Christian Rioux   4 janvier 2008  Afrique
En écoutant le Bye Bye 2007, un petit détail m'a frappé. Un fait insignifiant que personne n'aura sans doute remarqué dans ce foisonnement de gags et de sketchs souvent très drôles. Un clip sur le Darfour montrait trois Africains s'agitant devant une masure de terre. «On n'a pas peur du génocide», chantaient-ils en choeur sur l'air d'une chanson débile. Loin de moi l'idée de faire un procès à nos humoristes et d'exiger d'eux un diplôme en relations internationales avant d'écrire un gag. Convenons cependant que la plupart des spectateurs en auront conclu qu'un génocide sévit aujourd'hui au Darfour, une thèse pourtant contestée par les meilleurs spécialistes.

Mais pourquoi aller chercher des poux quand la cause est bonne? Peut-être parce que l'année 2007 a montré à quelles extrémités pouvait conduire une action humanitaire fondée sur des conclusions aussi simplistes. Le retour en France la semaine dernière des six militants de l'Arche de Zoé condamnés au Tchad a relancé ce débat.

On saura le 14 janvier prochain quelle peine purgeront dans leur pays Éric Breteau et ses cinq compagnons condamnés au Tchad à huit années de travaux forcés pour «tentative d'enlèvement d'enfants». Ce qu'on sait cependant, c'est que l'action de ces justiciers improvisés illustre les pires dérives de l'aide humanitaire.

Personne ne met évidemment en cause leurs bonnes intentions de départ. Il importe pourtant de comprendre comment elles ont pu mener à une sordide opération de rapt d'enfants qui, selon toutes les informations, n'étaient ni orphelins ni soudanais.

Alerté l'an dernier par la guerre civile qui sévissait au Darfour, l'ancien pompier volontaire du Val-d'Oise, Éric Breteau, se mit dans la tête d'y monter une opération semi-clandestine afin de sauver des enfants d'un génocide qui ne faisait pour lui aucun doute. Il importe de se souvenir que l'Arche de Zoé est née dans le véritable délire humanitaire qui a entouré le raz-de-marée asiatique de Noël 2004. On sait aujourd'hui que seule une partie des milliards amassés alors a véritablement servi à sauver des vies dans les pays frappés par le raz-de-marée. Une grande partie des dons a d'ailleurs dû être affectée à d'autres causes.

Pour relancer son organisation, Éric Breteau conçoit donc une opération de «sauvetage» d'un millier d'enfants. Ces enfants seront amenés en France via le Tchad sans autorisations ni visas. Une fois sur place, Breteau demandera pour eux le droit d'asile. Avant d'être arrêtés à Abéché par la police tchadienne, les membres de l'Arche de Zoé s'apprêtaient à faire monter dans un avion une centaine d'enfants en bonne santé qu'ils avaient soigneusement déguisés en blessés. Selon le gourou de l'organisation, le «droit d'ingérence» et la convention de Genève justifient un tel sauvetage au mépris des lois.

Ce Don Quichotte de l'humanitaire conçoit de plus le projet tout aussi fou de faire héberger ces enfants par des familles désireuses d'adopter. Le message diffusé dans des sites Internet spécialisés sera juste assez ambigu pour qu'un certain nombre de ces familles comprennent qu'on leur offrait un enfant en adoption.

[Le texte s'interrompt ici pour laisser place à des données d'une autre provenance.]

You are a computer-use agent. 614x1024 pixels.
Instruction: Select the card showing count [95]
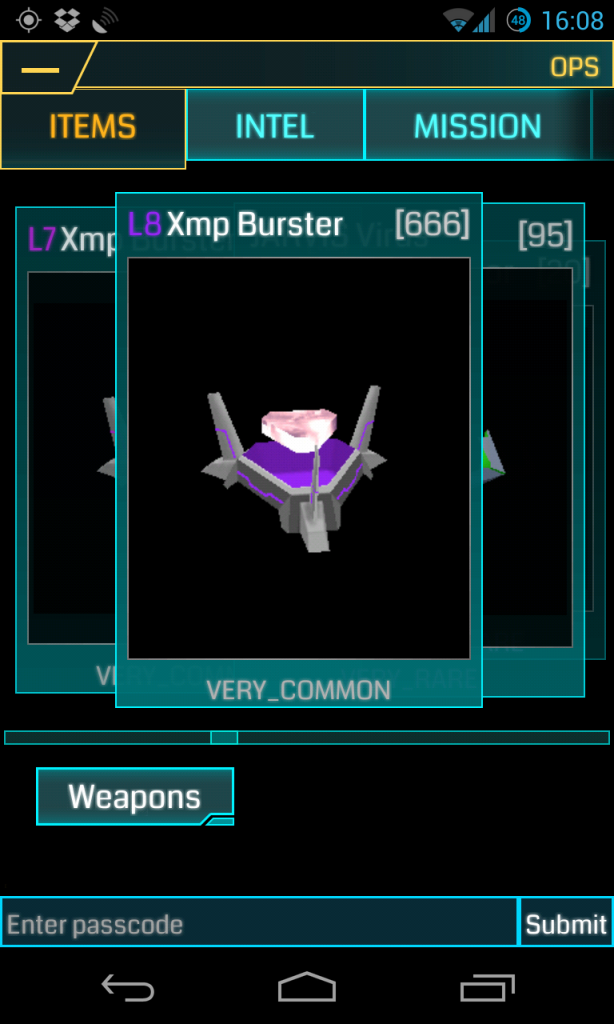pos(533,449)
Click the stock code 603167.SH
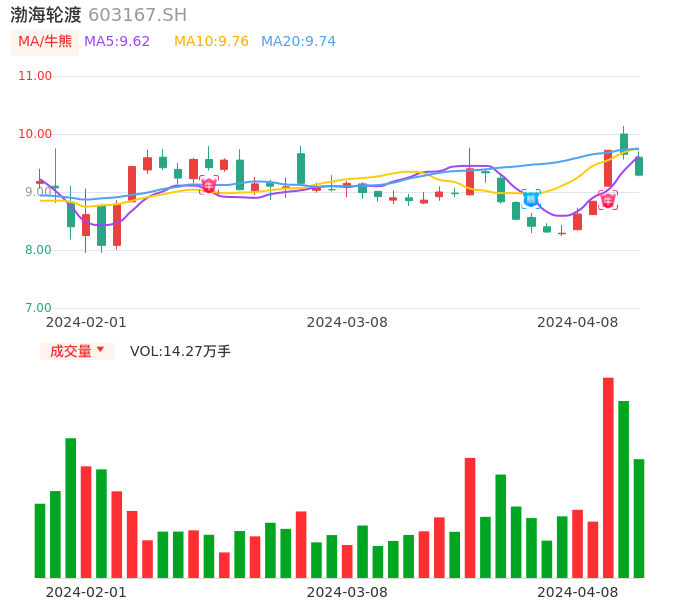This screenshot has width=686, height=606. point(137,14)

Comme le sketch de Rock et Belles Oreilles, le site Internet de l'Arche de Zoé n'hésite pas à utiliser le mot génocide pour parler du Darfour. Cette semaine encore, on pouvait y lire qu'un enfant y meurt «toutes les cinq minutes». Pourtant, selon Rony Brauman, l'ancien président de Médecins sans frontières, il meurt aujourd'hui en tout et pour tout au Darfour moins de 200 personnes par mois. Une situation à ne pas confondre avec les 200 000 morts survenues entre 2003 et 2005 et qui n'empêche pas les deux millions de personnes déplacées de vivre dans une situation précaire. Loin d'être une cause abandonnée et ignorée, le Darfour mobilise en effet 13 000 travailleurs humanitaires dont l'action exemplaire donne des résultats. Il ne s'agit pas de dire que tout va bien au Darfour, loin de là, mais de remettre tout simplement les pendules à l'heure.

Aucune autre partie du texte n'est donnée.